> [Text extract]:
Effervescent powders and liquids are also gaining traction, though they remain less commonly offered than tablets, capsules and powders across the tracked CDMO landscape. This growth is underpinned by consumer preferences and demand as effervescent powders and liquids allow for easier consumption compared with pills, more enjoyable flavors and taste (e.g., carbonation) and often better absorption of nutrients.

Figure 2 illustrates the relative penetration by format, with powders and tablets/capsules being highly penetrated mature formats, while effervescent powders, gummies and liquids have relatively lower penetration but their popularity is increasing more rapidly. 

In beauty, U.S. CDMOs have also expanded format capabilities. For example, topical capabilities (e.g., skin and body cream, lotion) surged from about 70% to almost 95% of tracked CDMOs, while those offering hair care rose from approximately 50% to nearly 75%. Even traditionally lower-penetration categories like color cosmetics saw a jump in penetration — from roughly 40% to about 65% — reflecting the broader mandate of CDMOs to expand capabilities and win customer share.

Innovation inside: Expanding end-to-end services

As brands seek faster time to market and greater innovation support, CDMOs are evolving from contract fillers to fully integrated partners. Formerly considered value-adding, services like R&D support or formulation development are now baseline expectations. However, there are some stark regional differences. R&D capabilities are present in 90% of European beauty CDMOs — compared to just 50% in the U.S. (see Figure 3). This gap highlights the greater emphasis on outsourced innovation outside the U.S. market. 

Geography matters: Regional specialization in focus

Regional consumer preferences continue to influence how CDMOs shape their service offerings — particularly in terms of product format and specialization. For example, in nutrition, gummies have become a significant delivery format in the U.S., where 35% of CDMOs offer gummy manufacturing. This contrasts sharply with Europe, where only roughly 15% produce gummies. This difference reinforces how local consumer preferences and category maturity shape CDMO investment and capability development across regions. 

Key diligence areas for investors

For private equity investors evaluating this dynamic and fragmented market, diligence typically falls into three core themes:

1. Strategic fit

Service scope and specialization

  • Does the target offer end-to-end services, and where does it stand out in format complexity, technical capabilities or formulation depth?
  • Is the production model geared toward long-run, established stock-keeping units or optimized for short runs that support innovation and speed to market?

> [Record excerpts]:
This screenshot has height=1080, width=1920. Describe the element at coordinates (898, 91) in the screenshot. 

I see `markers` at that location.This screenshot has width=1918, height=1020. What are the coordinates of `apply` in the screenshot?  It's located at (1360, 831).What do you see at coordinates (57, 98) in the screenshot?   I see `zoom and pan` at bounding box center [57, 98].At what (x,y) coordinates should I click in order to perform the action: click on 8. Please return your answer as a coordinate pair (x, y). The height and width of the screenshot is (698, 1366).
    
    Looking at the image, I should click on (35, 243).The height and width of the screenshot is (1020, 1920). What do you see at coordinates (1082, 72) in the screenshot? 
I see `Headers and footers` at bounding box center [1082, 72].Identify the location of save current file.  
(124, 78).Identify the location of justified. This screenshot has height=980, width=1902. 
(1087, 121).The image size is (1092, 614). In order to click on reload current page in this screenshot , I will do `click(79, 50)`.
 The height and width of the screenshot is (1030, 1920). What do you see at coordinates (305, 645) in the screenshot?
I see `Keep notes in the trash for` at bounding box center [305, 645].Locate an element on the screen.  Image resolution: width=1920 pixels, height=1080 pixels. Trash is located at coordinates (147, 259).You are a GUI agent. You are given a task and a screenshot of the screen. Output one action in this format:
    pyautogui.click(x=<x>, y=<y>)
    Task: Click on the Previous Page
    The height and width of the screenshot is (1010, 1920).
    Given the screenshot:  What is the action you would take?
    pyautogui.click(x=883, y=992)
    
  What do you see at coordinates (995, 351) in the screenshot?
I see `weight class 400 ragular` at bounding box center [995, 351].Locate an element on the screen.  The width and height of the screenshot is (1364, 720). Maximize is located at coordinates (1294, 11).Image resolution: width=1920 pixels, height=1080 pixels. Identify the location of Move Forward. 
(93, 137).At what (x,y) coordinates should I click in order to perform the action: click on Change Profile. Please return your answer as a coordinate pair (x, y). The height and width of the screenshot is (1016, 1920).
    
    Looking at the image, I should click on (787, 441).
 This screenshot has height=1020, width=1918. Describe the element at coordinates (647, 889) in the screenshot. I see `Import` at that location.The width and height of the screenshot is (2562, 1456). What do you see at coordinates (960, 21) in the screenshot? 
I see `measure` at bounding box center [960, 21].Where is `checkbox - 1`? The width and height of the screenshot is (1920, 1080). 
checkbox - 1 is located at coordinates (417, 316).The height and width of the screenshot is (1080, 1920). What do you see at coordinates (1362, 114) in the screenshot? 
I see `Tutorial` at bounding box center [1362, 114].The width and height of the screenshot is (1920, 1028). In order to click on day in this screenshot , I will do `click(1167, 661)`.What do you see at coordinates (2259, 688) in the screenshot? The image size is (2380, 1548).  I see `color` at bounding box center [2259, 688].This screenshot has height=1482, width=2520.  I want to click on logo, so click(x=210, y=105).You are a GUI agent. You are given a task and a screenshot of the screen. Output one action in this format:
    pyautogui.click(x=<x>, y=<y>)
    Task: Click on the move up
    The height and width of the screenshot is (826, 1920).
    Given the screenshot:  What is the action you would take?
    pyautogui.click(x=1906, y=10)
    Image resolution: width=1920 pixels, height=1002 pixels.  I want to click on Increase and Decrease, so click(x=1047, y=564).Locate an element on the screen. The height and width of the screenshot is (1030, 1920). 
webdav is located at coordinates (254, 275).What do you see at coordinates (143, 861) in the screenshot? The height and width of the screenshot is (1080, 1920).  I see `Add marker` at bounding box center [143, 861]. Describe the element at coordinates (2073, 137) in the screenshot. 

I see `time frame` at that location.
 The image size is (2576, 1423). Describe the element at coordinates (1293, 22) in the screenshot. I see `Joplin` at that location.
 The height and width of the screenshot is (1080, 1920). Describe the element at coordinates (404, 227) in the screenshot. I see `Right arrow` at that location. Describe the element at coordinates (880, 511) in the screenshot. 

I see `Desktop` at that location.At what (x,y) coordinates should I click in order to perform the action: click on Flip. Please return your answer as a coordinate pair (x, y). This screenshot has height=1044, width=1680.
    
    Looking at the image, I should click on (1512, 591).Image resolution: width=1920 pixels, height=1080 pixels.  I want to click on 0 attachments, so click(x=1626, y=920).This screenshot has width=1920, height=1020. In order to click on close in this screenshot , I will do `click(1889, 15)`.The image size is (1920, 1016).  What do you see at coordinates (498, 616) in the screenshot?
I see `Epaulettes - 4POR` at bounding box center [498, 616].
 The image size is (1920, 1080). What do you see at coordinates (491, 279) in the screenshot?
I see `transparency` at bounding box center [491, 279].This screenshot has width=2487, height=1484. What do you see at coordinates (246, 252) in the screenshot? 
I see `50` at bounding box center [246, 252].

> [Aim 1]: In the text on the CDMO market, what share of European beauty CDMOs have R&D capabilities?
> [Aim 2]: Continue the CDMO market text from its final bullet point.

> [Response 1]: 90%

> [Response 2]:
  • Is the company active in codeveloping new products with clients? Does it invest meaningfully in R&D, such as by maintaining dedicated innovation teams or allocating a portion of revenue toward product development?

Geographic footprint

  • What end markets is the target serving — both by customer location and shipment destination?
  • Does the company have any region-specific capabilities or regulatory expertise that give it an edge?

Market fit

  • Are its offerings aligned with high-growth categories and channels and emerging consumer trends?
  • Is there clarity on which categories drive current revenue versus those prioritized for future growth?

2. Commercial strength

With strategic positioning defined, the next lens is commercial strength — how the CDMO attracts, converts and retains valuable customers.

Commercial model

  • How is the sales team structured and incentivized? Is there a centralized commercial team, or is the model factory-led (in multisite platforms)? Does it include dedicated business development resources, and how does the team approach target selection?
  • What is the company’s track record in customer retention net of churned business and winning profitable business? 
  • What is the company’s pricing strategy? How does pricing benchmark across competitors? How can differentiation unlock pricing power?

Customer dynamics

  • How concentrated is the customer base?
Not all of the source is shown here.